## TEXTAUSZUG:
+---+

Susanne Itschert | Kunst Kritikerin, Garmisch
Elvira Rodriguez Puerto gelingt es alles noch mal an den Ursprung des Anfangs zurück zu drehen ! Mit ihr dürfen 1010 Frauen denen sie persönlich in sämtlichen verschiedenen Orten begegnet ist, zu ihren ureigensten Sehnsüchten zurück kehren: jene Frau zu sein, der alles zu Füssen liegt, wieder gefunden in einer einzigartigen Schöpfung eines Abendkleides in weiss! Souverän formt sich das Material um jeden weiblichen Körper und schafft unendliche Variationen die feminin und geradezu bezaubernd anmuten. Dabei geht sie kühn und hoch inspiriert an ihre Arbeit: ob spezielle Ärmelkreationen oder Kragen alles faltet sich unter ihren Händen.

+---+

## AUFGABE 1:
Schreib den Textauszug von „Susanne Itschert |“ bis „unter ihren Händen.“ Wort für Wort ab.
## AUFGABE 2:
Fasse den Textauszug in zwei Sätzen zusammen.
## AUFGABE 3:
Beantworte diese Fragen zum Textauszug:
(a) Wie vielen Frauen lässt Elvira Rodriguez Puerto die Rückkehr zu ihren Sehnsüchten zu?
(b) Welche Farbe hat das Abendkleid?
(c) Welche zwei Teile des Kleides werden am Ende genannt?
Stütze dich nur auf den Textauszug oben.

+---+

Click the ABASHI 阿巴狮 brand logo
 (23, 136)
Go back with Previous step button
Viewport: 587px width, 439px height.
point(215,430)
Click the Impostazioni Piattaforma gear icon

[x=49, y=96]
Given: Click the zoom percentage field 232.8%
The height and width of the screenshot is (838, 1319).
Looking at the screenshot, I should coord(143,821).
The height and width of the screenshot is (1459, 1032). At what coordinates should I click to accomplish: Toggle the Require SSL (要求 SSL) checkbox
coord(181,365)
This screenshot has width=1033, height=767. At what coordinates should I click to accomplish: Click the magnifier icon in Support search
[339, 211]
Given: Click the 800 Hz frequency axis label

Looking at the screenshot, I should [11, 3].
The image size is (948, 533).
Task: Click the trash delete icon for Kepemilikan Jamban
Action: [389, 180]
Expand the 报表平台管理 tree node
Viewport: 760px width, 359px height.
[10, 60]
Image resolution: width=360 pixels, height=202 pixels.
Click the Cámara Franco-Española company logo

+---+

## LÖSUNG 1:
Susanne Itschert | Kunst Kritikerin, Garmisch
Elvira Rodriguez Puerto gelingt es alles noch mal an den Ursprung des Anfangs zurück zu drehen ! Mit ihr dürfen 1010 Frauen denen sie persönlich in sämtlichen verschiedenen Orten begegnet ist, zu ihren ureigensten Sehnsüchten zurück kehren: jene Frau zu sein, der alles zu Füssen liegt, wieder gefunden in einer einzigartigen Schöpfung eines Abendkleides in weiss! Souverän formt sich das Material um jeden weiblichen Körper und schafft unendliche Variationen die feminin und geradezu bezaubernd anmuten. Dabei geht sie kühn und hoch inspiriert an ihre Arbeit: ob spezielle Ärmelkreationen oder Kragen alles faltet sich unter ihren Händen.

## LÖSUNG 2:
Elvira Rodriguez Puerto lässt 1010 Frauen, denen sie an verschiedenen Orten persönlich begegnet ist, in einem einzigartigen weißen Abendkleid zu ihren ureigensten Sehnsüchten zurückkehren. Das Material formt sich um jeden weiblichen Körper zu unendlichen, bezaubernden Variationen, und sie geht kühn und inspiriert an ihre Arbeit, etwa an Ärmelkreationen und Kragen.

## LÖSUNG 3:
(a) 1010 Frauen
(b) Weiß
(c) Ärmelkreationen und Kragen